Whether you rock with Aunt Jemima or pure Grade A, let the syrup flow to your heart's content.
- It brings you closer to your waffles.
Using the stovetop waffler takes a little bit of getting used to, but once you do, this waffle iron allows one to connect with the waffle making process like an electric waffler never will.
- It’s so compact.
This fine piece of cookware is lightweight and sleek, making it easy to handle. And if you likewise consider having virtually anything sitting on your countertops as having "clutter" on your countertops, man are you gonna love how easy it is to stash this iron away. It’s flat as can be, and has been no imposition on my cabinet space whatsoever.
- Despite being incredibly compact, it lives up to it’s Belgian promise.

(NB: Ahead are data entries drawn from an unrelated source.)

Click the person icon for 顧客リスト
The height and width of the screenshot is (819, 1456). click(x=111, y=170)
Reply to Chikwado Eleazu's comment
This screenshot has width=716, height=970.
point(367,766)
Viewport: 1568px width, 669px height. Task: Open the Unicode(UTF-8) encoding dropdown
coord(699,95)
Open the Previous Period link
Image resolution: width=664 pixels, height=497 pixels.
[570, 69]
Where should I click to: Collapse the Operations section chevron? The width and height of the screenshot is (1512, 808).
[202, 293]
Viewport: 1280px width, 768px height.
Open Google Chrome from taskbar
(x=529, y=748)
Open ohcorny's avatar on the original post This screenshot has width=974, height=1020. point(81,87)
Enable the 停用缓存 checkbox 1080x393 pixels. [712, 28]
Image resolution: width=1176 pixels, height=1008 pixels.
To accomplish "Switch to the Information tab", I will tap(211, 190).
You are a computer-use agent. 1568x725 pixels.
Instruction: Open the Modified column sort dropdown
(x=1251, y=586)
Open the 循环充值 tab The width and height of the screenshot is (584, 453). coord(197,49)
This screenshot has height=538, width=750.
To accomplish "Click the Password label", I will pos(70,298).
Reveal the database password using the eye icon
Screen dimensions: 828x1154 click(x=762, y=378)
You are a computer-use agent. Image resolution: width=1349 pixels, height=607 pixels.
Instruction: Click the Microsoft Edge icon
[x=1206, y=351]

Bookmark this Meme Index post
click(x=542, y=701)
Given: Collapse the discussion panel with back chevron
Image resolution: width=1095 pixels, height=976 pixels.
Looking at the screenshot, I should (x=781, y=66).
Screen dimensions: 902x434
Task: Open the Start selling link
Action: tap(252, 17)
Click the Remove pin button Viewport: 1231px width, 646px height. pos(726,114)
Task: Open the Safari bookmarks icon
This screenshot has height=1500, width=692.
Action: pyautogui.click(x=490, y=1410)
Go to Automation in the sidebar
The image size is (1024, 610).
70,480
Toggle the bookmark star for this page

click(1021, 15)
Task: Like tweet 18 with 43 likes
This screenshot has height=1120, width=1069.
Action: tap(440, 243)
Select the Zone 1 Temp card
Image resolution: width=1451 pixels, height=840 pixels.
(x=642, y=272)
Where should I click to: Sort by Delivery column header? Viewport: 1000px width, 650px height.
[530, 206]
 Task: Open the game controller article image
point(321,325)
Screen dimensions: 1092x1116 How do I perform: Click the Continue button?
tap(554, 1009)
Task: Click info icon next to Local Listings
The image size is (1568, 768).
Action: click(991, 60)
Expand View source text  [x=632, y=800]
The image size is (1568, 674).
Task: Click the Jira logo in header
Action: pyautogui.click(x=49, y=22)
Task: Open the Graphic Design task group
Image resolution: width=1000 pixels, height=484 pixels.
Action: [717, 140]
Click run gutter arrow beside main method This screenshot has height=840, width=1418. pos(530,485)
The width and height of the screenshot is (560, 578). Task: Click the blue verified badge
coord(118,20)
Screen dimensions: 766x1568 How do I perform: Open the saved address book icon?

Deep waffle wells… these are important, people. If you like 'em thick and fluffy, this iron is calling your name.
- You can actually clean it.
Ever felt guilty about serving your kid a waffle off of your 15-year-old iron that you’ve literally never cleaned even once? (Don’t feel too bad, most waffle makes are more or less impossible to clean—and it’s honestly probably been good for the kids’ immune systems. I mean, they’re still asking for waffles, am I right??) Not an issue with this beauty. The stovetop waffler easily unhinges so you can wash it just like any other pan in the sink.
- It should last for pretty much ever.
If you have any level of respect for your possessions, I honestly can’t imagine a scenario where you'd render this thing unusable.
All of which is to say, if you happen to take your enjoyment of weekend waffles seriously and you are open to bringing a new waffle maker into your life, I say let it be this one… let it be the Stovetop Waffler! May it bring as much prolific joy to your home as it has mine.
*Seriously though, it was such a nice waffle iron and he pretty much always had waffle mix around… and that’s not nothing, OK?